== Quoted text
Geometric growth rate of population in an economy


1) The GDP expressed in current dollars in 1973 and 1989 is ______________ and _____________given that the CPI in 1973 is 140 and 160 in 1989.

(a) $8246b and $7864b
(b) $7456b and $6438b
(c) $1103b and $1352b
(d) $1435b and $2253b

2) According to neoclassical economists, which of the following pairs is a set of determinants of growth in an economy?

(a) Free markets and central planning
(b) Domestic savings and a steady supply of capital
(c) Regulation and free trade
(d) High investments and regulation of markets

3) The disparity between the arithmetic growth rate of food supply and the geometric growth rate of population in an economy is:

(a) A true statement
(b) A false statement
(c) A statement that requires more information for its verification
(d) None of the above

4) The vicious cycle of poverty makes it virtually impossible for developing countries to:

(a) Become rich and industrialized nations
(b) Save and invest
(c) Foster backward forward linkages between the sectors in their economies
(d) All of the above

(5) Which of the following statements about pensioners and other fixed income recipients is true?
====
== Data supplied
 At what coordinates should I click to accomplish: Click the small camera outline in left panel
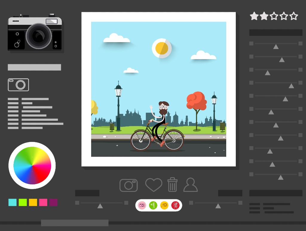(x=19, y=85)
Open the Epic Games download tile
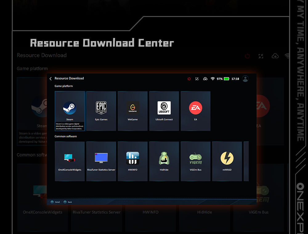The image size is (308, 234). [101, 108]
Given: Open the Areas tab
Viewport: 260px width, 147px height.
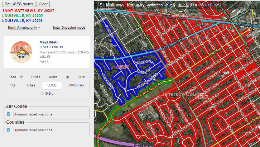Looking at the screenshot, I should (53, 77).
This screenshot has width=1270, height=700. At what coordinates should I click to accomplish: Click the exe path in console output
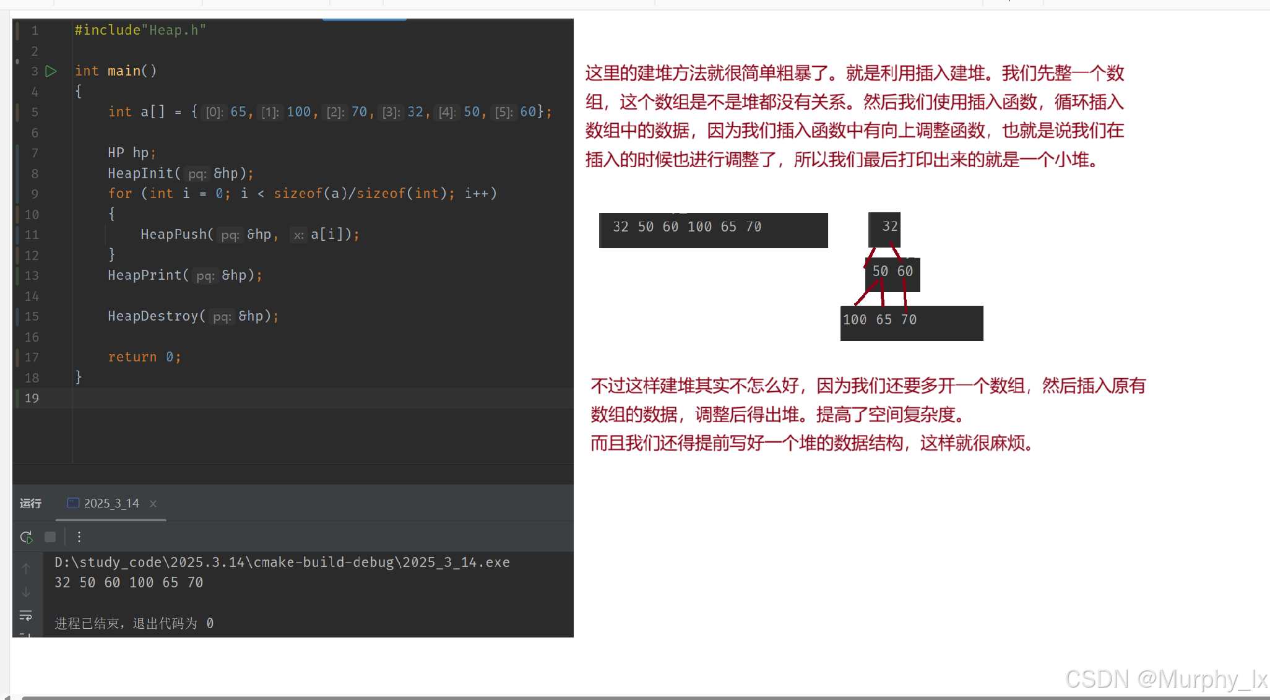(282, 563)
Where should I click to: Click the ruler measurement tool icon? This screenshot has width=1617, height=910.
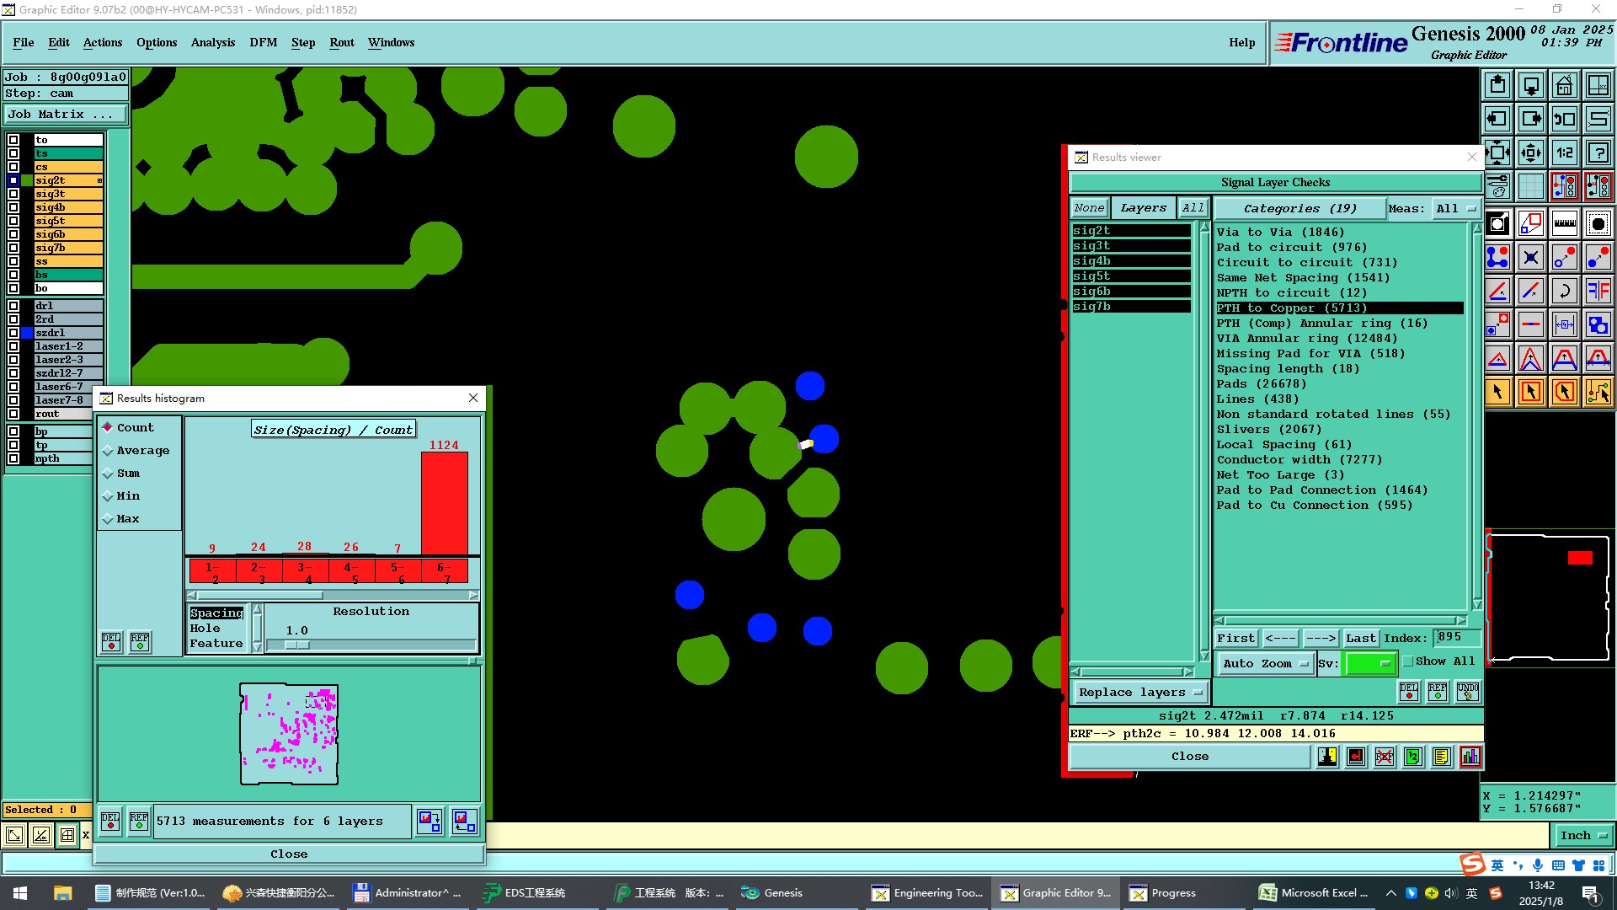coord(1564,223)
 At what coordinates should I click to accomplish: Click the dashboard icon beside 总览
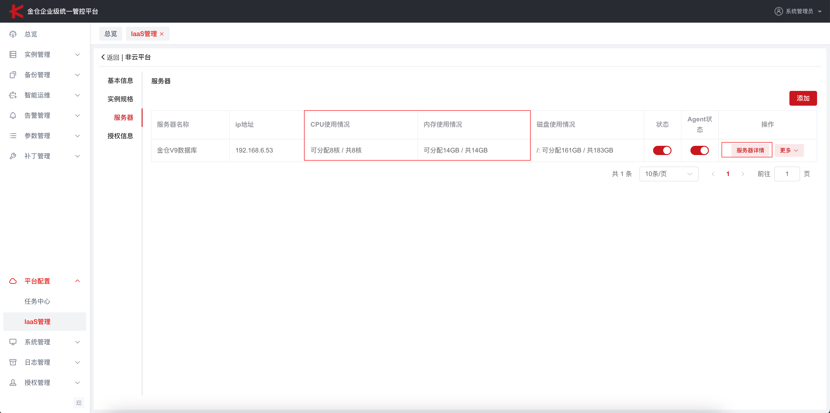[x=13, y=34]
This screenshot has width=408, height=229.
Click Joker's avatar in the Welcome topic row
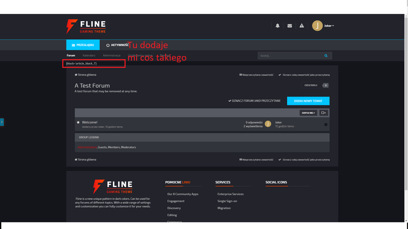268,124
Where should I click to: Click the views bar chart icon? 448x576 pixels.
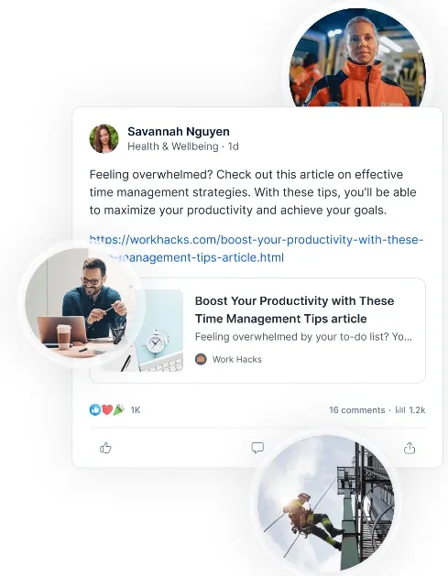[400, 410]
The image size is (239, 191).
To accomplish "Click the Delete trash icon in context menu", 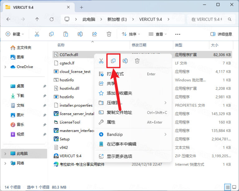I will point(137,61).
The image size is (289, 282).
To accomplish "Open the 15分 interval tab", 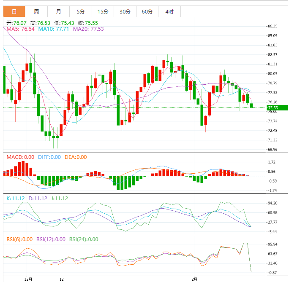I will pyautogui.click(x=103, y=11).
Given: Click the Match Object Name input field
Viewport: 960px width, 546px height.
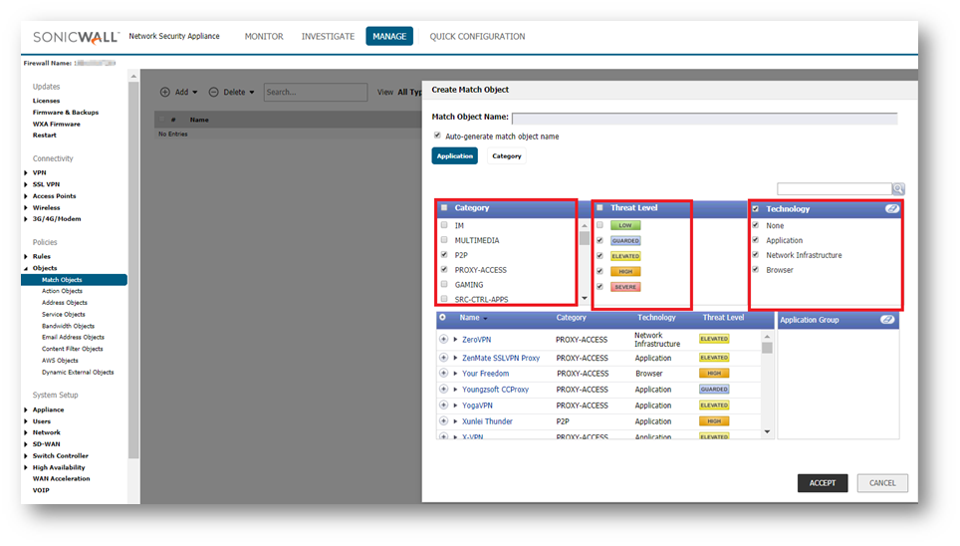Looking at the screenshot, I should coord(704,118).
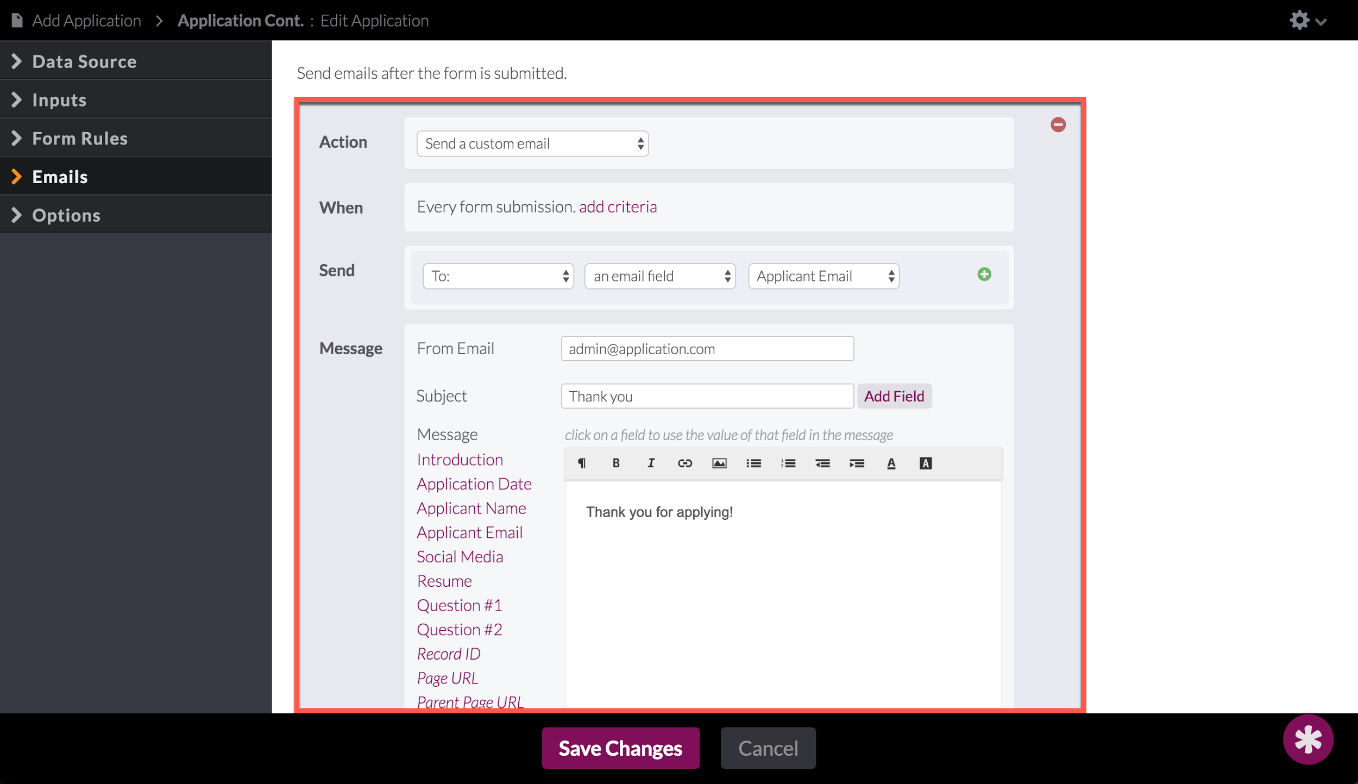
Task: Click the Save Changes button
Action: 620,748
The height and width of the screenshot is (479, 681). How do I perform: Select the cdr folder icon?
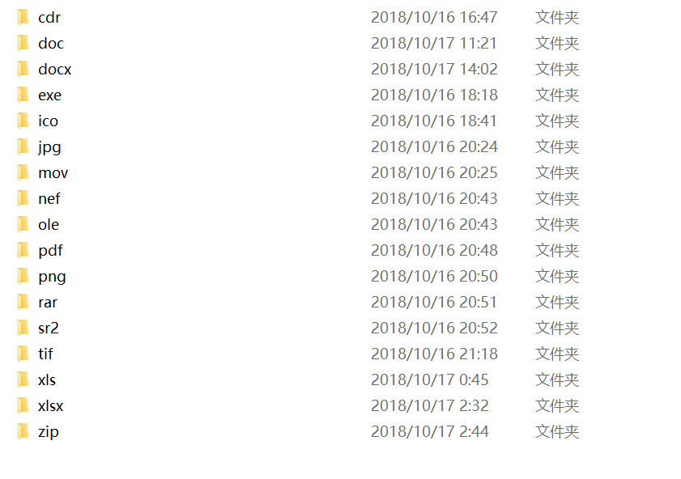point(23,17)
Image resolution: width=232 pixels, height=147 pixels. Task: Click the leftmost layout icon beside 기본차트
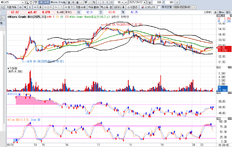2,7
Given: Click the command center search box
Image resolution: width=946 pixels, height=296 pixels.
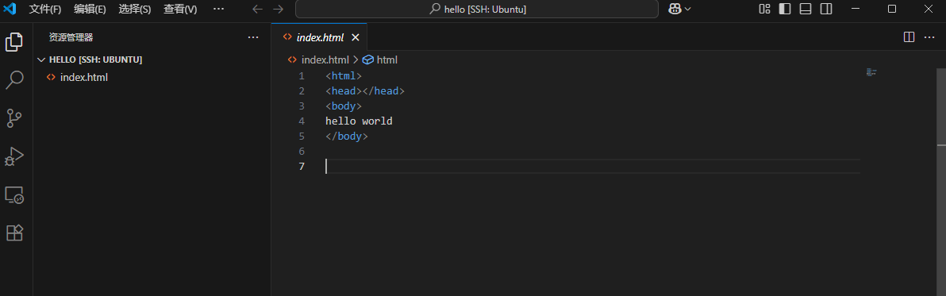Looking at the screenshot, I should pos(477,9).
====
The problem
Edit the economics quiz: write out again the part that opens with the words containing "1) The GDP expressed" and closes with "in an economy?", replacing "neoclassical economists" with "classical economists".

The result
1) The GDP expressed in current dollars in 1973 and 1989 is ______________ and _____________given that the CPI in 1973 is 140 and 160 in 1989.

(a) $8246b and $7864b
(b) $7456b and $6438b
(c) $1103b and $1352b
(d) $1435b and $2253b

2) According to classical economists, which of the following pairs is a set of determinants of growth in an economy?